Task details: All entries below must be output word for word, and the pictures left behind.

Dataset:
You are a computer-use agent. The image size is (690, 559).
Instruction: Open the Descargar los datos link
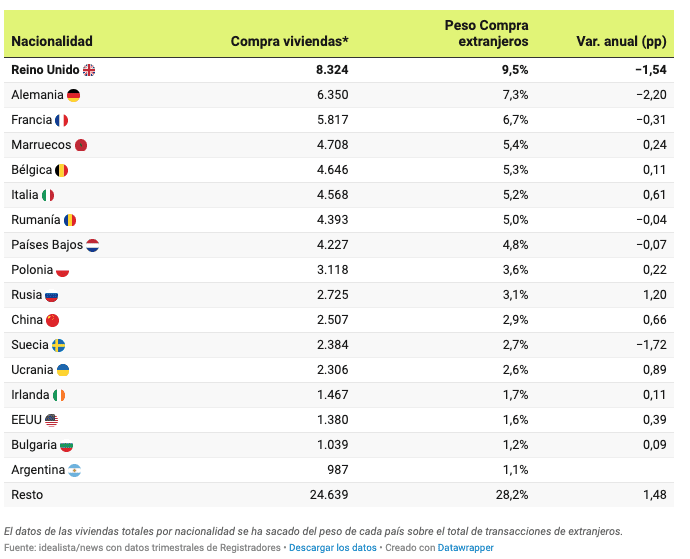333,548
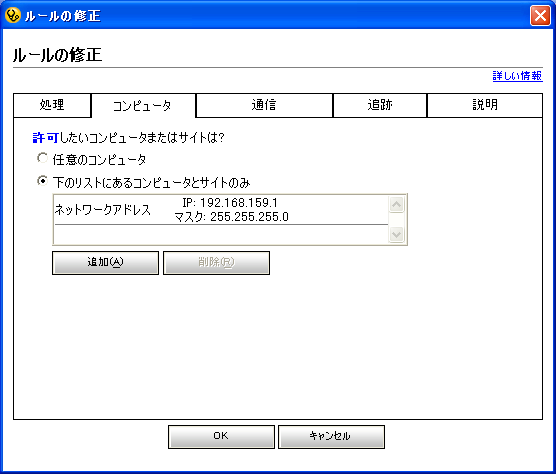
Task: Show the 説明 tab
Action: (485, 105)
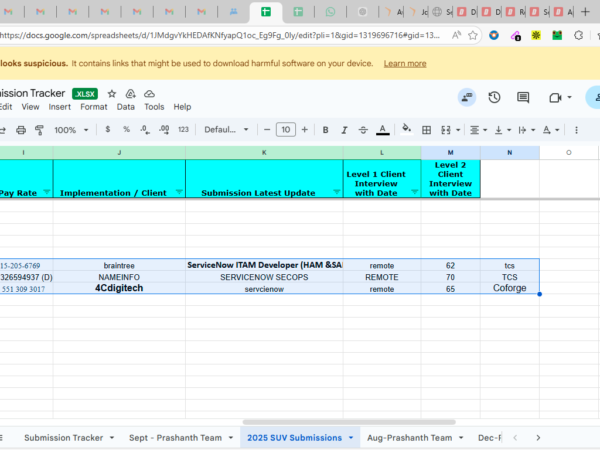The width and height of the screenshot is (600, 450).
Task: Open version history clock icon
Action: pos(494,97)
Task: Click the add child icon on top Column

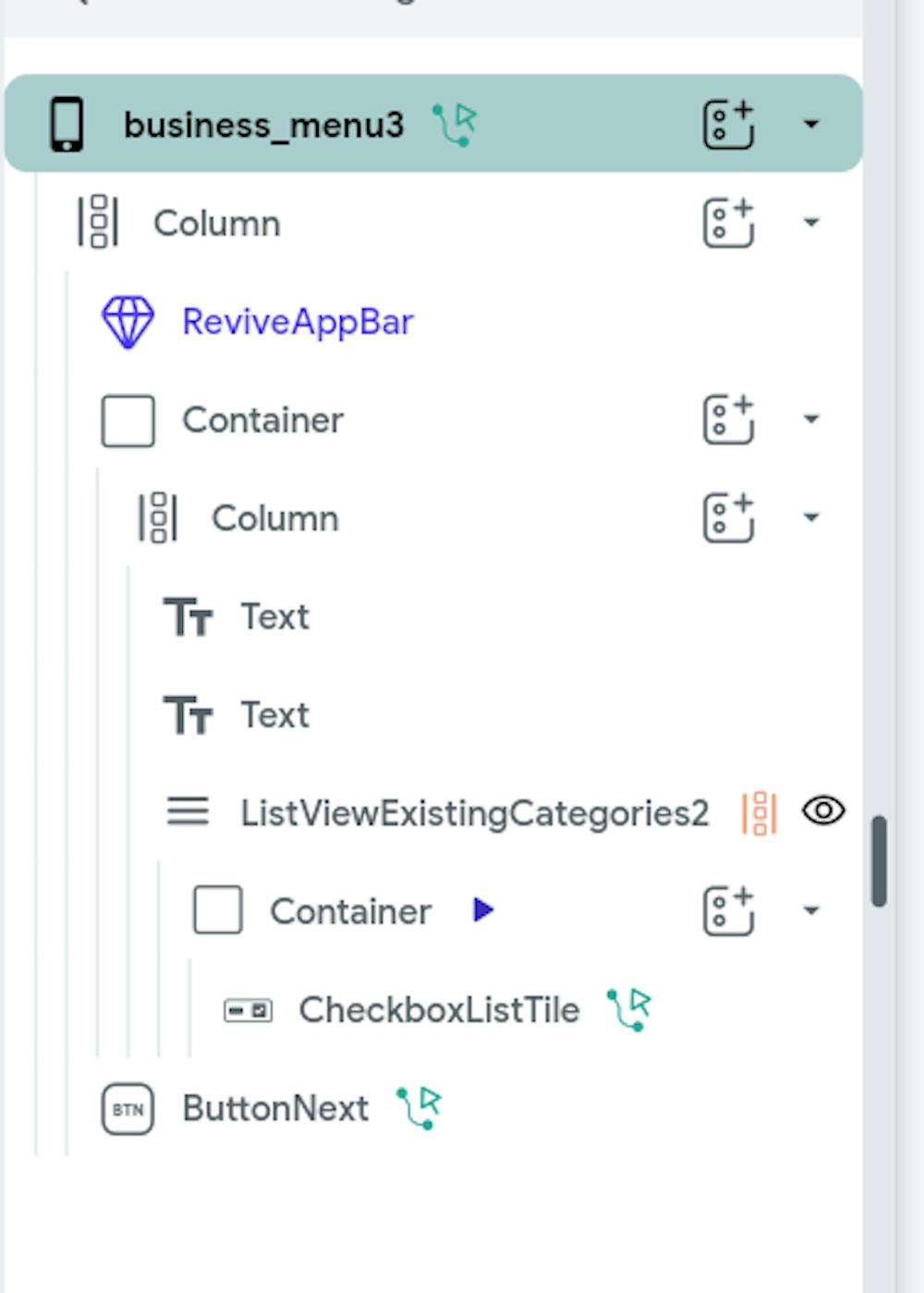Action: coord(728,223)
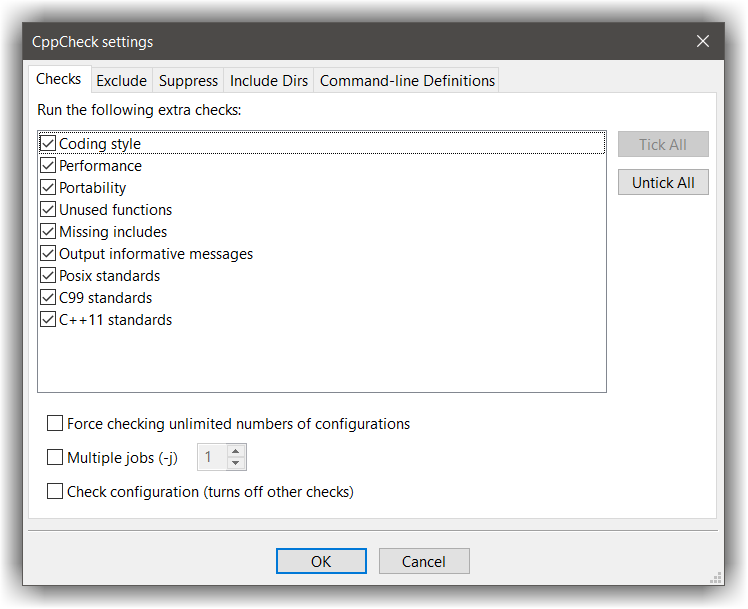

Output for this exercise:
You are a computer-use agent. The image size is (690, 559).
Instruction: Open the Descargar los datos link
333,548
Task: Show the 説明 tab
Action: (485, 105)
The width and height of the screenshot is (600, 450).
Task: Open version history clock icon
Action: pos(494,97)
Task: Click the add child icon on top Column

Action: coord(728,223)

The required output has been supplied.